SAN FRANCISCO — Jobs centered on data have been falling into Ana Bertran Ortiz’s lap since she finished her electrical engineering Ph.D. in 2007.
The jobs all come from her command of statistics, making her a beneficiary of the growing demand by U.S. employers for so-called data scientists who can analyze and manipulate the mountains of information generated and stored in the Internet age. Harvard Business Review last year called this profession “the sexiest job of the 21st century.”
One measure of demand: Hours billed for work in statistical analysis grew by 522 percent in the first quarter compared with the same period in 2011, according to data compiled for Bloomberg by oDesk Corp., which runs an online service connecting employers with remote freelancers. Time billed on oDesk for all categories of work in the same time span grew by 135 percent.
“In most areas of the modern economy, math and statistics have never been more important,” said Susan Athey, an economics professor at the Stanford Graduate School of Business near Palo Alto, Calif. “As firms get more and more data-driven, there become fewer and fewer careers that don’t require those skills.”

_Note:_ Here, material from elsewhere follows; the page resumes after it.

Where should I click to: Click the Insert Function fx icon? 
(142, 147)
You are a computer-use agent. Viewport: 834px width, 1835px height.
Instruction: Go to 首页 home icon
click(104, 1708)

Bertran Ortiz got her start designing algorithms for a NASA lab to measure sea levels from outer space and orchestrate the landing of the Mars rover. She’s researched how to design flight paths to get more information from radar signals, and helped hone a mobile application that forecasts weather in 10-minute increments. She’s now working on software that automatically diagnoses glitches in the networks that house the world’s ever-expanding trove of information.
“I knew that in electrical engineering, it was very important to understand the randomness of data,” Bertran Ortiz said. “But I didn’t think it would become so important outside of my field.”
Unlike statisticians of a previous generation, data scientists work with information sets so big – far too large and unwieldy to fit into an Excel spreadsheet – that they need to write extensive computer code to extract the right segments.
Often, the data are on a scale that requires multiple servers to even access the numbers. After that, the analysts run calculations – correlations, regressions, t-tests, machine learning algorithms – to discover the patterns they’re looking for.
The scope of data collection is widening in the private and public sectors, a shift that was highlighted recently when the Guardian and Washington Post disclosed the existence of secret U.S. government programs that collect data on U.S. residents’ telephone calls and foreign nationals’ Internet activity. James R. Clapper, the director of national intelligence, subsequently confirmed the existence of the programs.
The national security industry is among the biggest employers of big-data professionals, according to an analysis from Burning Glass, a Boston-based job-matching company. One of the best-known companies specializing in big-data analysis is Palantir Technologies, which made its name offering terrorism analysis software to the Pentagon and the Central Intelligence Agency.
Douglas Puett runs pattern analyses for Pulse, a news aggregator that was acquired by Mountain View, Calif.-based LinkedIn in April. Every day, the 25-year-old peers into the mobile application’s logs to track figures, including which news outlets are keeping readers most engaged.
Armed with those numbers, Puett helps Pulse’s product team make decisions such as how to tweak the algorithms that suggest news stories. He also helps design, run and analyze experiments to make sure product changes lead to positive results.
Shortage by 2018
The challenge for employers is that there aren’t enough Douglas Puetts out there, with the multiplying trove of information likely to further exacerbate the shortage of these analysts. By 2020, all the digital data created, replicated and consumed in a single year will grow to 40,000 exabytes, or 40 trillion gigabytes, according to a December study by technology research firm IDC. That’s a 300-fold increase from the 130 exabytes in 2005.
By 2018, the U.S. may face a shortage of as many as 190,000 people with deep analytical skills and 1.5 million managers and analysts who know how to use big data to make decisions, McKinsey Global Institute said in a report in 2011.
“It’s so cross-functional and you need multiple skills – you need programming, you need statistics, you need visualization, you need database skills,” said Harpinder Singh Madan, co-founder and head of product and marketing at Slice, a Palo Alto-based startup that helps consumers track and analyze their emailed receipts. “The bottom line is that there’s no institution that trains for this.”